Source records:
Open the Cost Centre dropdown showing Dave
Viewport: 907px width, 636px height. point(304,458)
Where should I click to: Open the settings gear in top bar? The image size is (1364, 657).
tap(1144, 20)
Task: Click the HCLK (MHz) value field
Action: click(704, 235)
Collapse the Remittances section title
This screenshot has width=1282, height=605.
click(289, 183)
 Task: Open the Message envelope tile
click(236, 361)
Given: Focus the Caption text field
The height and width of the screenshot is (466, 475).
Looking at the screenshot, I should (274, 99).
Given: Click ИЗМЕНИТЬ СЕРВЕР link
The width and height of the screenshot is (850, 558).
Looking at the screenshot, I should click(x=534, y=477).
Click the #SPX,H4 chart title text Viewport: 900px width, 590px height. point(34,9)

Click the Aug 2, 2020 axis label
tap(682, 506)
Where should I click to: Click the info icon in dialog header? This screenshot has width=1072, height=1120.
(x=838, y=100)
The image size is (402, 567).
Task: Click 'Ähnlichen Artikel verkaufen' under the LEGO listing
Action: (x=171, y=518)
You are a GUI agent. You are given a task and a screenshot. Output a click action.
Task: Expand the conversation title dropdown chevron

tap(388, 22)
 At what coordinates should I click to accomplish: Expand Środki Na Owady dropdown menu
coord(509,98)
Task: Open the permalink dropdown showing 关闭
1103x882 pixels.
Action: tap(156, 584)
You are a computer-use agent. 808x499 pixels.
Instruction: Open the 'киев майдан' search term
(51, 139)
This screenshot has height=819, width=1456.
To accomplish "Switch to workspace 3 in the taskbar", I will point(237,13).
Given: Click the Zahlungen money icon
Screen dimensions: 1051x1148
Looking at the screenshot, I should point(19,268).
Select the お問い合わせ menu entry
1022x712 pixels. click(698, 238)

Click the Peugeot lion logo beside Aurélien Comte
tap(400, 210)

Task brief: Show the lines of the records that include the string "text".

Answer section:
Given: Focus the Caption text field
Click the #SPX,H4 chart title text Viewport: 900px width, 590px height. point(34,9)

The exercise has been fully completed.